I just bought a Yubikey 5 NFC and have set it up per their instructions on Ubuntu 19.04. But my preferred use case is to use the key as passwordless option (if it's plugged in; allow access – if it's not; enter password).
I've found some topics on this here and here but both are either not for a Yubikey or not for Ubuntu. And I'm too inexperienced with these things to blindly fiddle with settings as there is a good chance I'd get locked out forever if I do something wrong.
So I know the Yubikey 5 supports passwordless login for Windows, I figure it must be available on Ubuntu somehow, right? Does anyone have a tip for me?

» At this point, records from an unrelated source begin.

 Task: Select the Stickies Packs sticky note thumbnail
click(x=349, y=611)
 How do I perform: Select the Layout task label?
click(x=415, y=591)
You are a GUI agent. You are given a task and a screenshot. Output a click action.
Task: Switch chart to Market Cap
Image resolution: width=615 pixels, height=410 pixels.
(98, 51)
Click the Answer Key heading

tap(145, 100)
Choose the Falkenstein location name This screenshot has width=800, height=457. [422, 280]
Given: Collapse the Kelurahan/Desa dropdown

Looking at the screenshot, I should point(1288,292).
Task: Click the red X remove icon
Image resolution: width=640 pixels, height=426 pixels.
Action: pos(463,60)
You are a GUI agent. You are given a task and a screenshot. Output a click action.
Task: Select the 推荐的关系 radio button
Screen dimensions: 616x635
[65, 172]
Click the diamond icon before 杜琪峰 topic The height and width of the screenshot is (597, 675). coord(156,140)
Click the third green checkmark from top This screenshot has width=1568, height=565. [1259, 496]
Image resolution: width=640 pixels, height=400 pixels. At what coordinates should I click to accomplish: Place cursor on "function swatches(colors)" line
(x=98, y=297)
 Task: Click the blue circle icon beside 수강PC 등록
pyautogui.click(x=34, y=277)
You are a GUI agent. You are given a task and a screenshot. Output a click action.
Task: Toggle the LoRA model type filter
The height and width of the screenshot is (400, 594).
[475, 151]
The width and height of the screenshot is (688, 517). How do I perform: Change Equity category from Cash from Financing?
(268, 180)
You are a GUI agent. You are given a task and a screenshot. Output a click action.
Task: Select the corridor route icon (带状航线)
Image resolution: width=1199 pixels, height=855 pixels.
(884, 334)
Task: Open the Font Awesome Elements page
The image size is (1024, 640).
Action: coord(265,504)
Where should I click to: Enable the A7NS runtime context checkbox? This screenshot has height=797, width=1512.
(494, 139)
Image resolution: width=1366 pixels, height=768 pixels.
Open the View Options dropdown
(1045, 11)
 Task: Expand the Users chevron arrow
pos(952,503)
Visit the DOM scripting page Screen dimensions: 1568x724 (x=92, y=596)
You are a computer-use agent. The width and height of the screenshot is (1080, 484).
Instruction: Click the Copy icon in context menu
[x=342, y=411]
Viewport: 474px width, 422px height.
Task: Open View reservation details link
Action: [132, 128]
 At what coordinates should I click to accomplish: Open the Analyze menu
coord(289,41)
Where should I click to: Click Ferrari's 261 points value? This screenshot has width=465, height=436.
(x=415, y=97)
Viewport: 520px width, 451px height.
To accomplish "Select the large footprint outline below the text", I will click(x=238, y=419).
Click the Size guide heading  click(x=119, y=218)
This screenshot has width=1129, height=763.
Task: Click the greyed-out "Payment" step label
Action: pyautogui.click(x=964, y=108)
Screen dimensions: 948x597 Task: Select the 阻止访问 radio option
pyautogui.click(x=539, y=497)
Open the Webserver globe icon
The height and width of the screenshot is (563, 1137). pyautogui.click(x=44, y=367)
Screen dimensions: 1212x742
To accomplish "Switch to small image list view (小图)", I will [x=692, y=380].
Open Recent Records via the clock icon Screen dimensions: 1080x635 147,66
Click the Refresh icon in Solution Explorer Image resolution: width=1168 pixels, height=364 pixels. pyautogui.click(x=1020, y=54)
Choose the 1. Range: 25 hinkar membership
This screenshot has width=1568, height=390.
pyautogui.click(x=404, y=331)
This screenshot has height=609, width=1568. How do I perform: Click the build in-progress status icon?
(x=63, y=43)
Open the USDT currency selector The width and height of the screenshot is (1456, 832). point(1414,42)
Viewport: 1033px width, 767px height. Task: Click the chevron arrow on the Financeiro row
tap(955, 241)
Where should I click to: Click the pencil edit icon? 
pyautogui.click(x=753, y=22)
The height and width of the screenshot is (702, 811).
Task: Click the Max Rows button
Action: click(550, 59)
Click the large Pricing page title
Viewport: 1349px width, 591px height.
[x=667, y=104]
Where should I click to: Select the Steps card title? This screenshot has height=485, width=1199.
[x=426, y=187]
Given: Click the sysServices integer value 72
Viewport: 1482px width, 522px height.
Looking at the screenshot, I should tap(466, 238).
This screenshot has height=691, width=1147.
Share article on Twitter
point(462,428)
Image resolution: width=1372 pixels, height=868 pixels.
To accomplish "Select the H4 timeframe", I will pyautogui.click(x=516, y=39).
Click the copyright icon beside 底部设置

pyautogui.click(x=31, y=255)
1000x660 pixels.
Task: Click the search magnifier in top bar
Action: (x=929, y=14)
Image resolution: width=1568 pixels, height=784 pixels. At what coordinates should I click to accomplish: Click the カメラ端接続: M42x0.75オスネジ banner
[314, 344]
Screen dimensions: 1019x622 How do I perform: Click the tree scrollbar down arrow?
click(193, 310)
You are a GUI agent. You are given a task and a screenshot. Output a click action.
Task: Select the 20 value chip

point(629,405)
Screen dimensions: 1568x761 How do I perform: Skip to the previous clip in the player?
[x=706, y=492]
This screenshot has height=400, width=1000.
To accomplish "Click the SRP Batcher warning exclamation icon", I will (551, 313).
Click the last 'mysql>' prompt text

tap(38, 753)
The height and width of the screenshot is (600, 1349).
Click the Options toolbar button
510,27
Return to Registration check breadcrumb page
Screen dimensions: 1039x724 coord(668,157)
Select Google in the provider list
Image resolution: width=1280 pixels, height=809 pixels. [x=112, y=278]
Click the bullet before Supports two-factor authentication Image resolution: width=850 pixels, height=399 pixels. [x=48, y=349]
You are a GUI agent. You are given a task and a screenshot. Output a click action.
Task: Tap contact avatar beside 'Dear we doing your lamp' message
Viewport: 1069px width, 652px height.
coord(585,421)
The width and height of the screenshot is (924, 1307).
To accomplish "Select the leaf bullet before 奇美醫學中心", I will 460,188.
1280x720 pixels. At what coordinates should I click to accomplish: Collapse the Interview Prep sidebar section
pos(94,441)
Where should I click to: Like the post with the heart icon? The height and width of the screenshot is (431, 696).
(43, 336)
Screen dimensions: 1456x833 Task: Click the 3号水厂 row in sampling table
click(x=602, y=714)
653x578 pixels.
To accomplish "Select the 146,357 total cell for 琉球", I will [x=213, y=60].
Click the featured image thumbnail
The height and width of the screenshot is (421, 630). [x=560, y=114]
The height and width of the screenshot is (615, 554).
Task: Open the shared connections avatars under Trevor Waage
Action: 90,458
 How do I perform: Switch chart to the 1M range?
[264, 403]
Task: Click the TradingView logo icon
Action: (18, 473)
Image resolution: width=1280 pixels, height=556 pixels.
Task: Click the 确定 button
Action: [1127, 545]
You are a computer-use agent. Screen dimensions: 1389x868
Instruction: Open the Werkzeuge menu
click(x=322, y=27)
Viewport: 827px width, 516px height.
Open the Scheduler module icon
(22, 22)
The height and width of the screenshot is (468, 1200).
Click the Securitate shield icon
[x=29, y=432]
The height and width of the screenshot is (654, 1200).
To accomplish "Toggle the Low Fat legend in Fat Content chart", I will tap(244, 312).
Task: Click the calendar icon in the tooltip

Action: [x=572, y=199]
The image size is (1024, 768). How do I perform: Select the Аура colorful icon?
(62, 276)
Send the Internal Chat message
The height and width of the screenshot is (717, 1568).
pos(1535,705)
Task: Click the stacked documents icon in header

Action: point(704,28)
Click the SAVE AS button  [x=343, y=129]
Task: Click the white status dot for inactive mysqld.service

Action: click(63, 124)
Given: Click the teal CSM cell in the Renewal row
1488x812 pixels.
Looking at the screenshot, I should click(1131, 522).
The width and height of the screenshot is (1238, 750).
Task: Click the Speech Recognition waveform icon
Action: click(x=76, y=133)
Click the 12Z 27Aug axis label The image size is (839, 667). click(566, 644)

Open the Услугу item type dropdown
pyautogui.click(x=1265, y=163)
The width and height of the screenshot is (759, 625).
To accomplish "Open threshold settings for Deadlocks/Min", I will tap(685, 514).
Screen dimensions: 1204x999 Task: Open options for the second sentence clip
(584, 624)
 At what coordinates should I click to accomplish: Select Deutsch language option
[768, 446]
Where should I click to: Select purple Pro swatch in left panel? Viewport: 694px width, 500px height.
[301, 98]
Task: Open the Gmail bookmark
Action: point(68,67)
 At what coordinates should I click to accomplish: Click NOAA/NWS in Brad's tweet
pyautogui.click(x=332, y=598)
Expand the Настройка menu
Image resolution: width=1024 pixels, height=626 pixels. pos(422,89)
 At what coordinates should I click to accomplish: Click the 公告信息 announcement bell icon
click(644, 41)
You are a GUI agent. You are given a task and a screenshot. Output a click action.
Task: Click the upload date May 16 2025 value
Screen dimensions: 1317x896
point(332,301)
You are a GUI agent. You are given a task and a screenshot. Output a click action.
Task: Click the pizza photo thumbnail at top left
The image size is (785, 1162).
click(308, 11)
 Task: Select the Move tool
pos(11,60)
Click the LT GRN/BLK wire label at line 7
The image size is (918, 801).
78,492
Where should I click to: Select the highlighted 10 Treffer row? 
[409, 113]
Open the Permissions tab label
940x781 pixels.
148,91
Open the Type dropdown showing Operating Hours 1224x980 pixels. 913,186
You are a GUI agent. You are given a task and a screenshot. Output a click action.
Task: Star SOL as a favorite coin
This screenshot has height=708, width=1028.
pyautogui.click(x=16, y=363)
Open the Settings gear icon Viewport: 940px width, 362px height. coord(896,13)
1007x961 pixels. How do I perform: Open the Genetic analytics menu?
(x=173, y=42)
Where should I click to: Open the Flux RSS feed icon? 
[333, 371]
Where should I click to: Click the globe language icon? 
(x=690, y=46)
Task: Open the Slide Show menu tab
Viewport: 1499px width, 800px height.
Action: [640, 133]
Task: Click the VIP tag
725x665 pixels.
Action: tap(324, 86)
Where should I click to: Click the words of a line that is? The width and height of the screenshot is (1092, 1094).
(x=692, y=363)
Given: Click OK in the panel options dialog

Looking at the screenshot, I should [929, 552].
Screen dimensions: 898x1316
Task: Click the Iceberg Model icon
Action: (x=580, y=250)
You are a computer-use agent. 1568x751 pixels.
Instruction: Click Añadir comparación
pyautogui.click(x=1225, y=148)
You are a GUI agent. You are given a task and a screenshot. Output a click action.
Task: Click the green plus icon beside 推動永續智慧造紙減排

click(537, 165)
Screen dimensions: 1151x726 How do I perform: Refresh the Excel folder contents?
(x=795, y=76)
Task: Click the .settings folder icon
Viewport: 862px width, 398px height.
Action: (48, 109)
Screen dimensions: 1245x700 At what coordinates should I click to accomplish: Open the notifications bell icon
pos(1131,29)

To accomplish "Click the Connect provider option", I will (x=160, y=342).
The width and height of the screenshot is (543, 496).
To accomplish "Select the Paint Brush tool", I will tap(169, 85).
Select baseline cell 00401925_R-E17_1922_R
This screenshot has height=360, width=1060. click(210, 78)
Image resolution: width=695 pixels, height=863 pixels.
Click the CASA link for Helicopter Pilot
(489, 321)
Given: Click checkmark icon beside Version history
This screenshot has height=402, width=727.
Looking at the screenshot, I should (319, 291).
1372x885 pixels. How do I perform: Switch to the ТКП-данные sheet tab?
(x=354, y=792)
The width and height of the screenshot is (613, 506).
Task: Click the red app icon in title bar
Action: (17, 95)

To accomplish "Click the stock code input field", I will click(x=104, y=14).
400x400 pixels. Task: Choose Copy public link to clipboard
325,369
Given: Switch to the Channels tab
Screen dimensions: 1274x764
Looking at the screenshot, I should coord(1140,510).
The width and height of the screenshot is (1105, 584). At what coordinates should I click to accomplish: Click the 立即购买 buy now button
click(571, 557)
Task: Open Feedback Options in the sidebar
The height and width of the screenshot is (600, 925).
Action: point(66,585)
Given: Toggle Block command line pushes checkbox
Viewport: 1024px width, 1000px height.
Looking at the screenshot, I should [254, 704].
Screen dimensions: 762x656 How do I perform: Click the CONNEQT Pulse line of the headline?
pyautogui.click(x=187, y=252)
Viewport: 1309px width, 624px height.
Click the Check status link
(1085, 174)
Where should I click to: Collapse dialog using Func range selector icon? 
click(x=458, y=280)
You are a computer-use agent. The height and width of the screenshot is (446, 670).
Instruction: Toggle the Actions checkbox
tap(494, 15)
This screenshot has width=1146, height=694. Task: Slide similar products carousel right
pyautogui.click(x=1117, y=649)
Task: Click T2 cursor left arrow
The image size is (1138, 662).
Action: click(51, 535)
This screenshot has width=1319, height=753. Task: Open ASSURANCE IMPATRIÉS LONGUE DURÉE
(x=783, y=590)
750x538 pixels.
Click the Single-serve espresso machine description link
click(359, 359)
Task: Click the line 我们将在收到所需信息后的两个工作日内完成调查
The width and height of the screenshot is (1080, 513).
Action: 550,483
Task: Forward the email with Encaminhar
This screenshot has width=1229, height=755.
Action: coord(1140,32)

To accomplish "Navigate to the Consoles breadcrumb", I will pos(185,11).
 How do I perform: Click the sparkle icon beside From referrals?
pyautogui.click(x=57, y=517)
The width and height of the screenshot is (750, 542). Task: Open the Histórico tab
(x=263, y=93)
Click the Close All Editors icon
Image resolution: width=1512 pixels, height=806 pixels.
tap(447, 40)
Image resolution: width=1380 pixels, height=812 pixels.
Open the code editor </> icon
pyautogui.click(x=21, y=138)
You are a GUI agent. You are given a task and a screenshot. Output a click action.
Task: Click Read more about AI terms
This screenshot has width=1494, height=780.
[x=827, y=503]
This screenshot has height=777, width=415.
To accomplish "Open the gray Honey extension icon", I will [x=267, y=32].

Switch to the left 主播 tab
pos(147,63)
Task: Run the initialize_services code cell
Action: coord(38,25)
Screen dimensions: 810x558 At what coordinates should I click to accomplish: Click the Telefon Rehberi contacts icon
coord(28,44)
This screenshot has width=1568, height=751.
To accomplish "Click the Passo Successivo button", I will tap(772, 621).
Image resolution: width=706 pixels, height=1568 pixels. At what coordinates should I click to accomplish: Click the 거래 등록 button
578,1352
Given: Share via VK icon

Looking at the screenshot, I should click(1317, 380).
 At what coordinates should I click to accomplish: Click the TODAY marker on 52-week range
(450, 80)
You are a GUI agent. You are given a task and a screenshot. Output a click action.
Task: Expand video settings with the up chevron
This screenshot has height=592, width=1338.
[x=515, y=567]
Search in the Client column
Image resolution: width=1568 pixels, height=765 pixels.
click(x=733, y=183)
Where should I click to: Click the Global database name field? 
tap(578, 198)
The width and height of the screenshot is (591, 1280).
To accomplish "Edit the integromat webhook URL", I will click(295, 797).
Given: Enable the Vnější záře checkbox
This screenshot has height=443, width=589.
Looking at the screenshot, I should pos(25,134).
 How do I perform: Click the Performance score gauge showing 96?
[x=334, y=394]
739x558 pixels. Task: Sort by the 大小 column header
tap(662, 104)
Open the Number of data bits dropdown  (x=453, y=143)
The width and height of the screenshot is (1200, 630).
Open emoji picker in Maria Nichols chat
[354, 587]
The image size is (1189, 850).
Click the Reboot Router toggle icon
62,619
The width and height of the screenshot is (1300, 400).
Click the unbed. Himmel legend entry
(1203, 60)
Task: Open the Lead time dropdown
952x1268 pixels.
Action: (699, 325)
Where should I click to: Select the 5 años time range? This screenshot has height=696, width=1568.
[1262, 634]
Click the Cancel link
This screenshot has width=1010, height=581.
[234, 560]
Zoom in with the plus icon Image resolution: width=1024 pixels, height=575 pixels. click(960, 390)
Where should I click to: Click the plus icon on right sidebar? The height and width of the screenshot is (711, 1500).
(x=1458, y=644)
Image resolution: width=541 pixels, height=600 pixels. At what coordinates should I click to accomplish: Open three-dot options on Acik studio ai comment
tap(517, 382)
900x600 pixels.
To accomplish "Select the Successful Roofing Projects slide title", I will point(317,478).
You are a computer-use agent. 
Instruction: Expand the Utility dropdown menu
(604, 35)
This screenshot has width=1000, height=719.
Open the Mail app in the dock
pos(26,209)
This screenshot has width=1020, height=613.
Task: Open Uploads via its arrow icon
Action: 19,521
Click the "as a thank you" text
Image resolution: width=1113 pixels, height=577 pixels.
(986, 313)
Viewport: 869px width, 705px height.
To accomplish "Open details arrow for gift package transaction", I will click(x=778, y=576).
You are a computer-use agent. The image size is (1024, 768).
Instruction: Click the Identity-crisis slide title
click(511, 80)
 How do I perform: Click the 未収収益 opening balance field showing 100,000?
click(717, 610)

Edit: To give some context to the valid point made below that this setup wouldn't increase security, matter of fact, would lower it: Yes, I know, very true indeed. However in my case I work mostly from my own (secured) home, but am a stickler for very complicated passwords. However it is slowing me down I have to enter a very long password each time my laptop idles too long, so for when I'm at home, I'd like to be able to use just the key, and if I'm away, leave the key at home and just use a password.
Edit2: Thanks to hackerb9's answer and running through the Yubico install steps again I got it to work.
Essentially all I did different was to add
auth sufficient pam_u2f.so to both
/etc/pam.d/sudo instead of
@include common-u2f (which would result in
auth sufficient pam_u2f.so authfile=/etc/u2f_mappings cue).
So essentially just removed
authfile=/etc/u2f_mappings cue did the trick. I'm not 100% sure but I think this is due a 'setup conflict' as I set up the key before attempting this.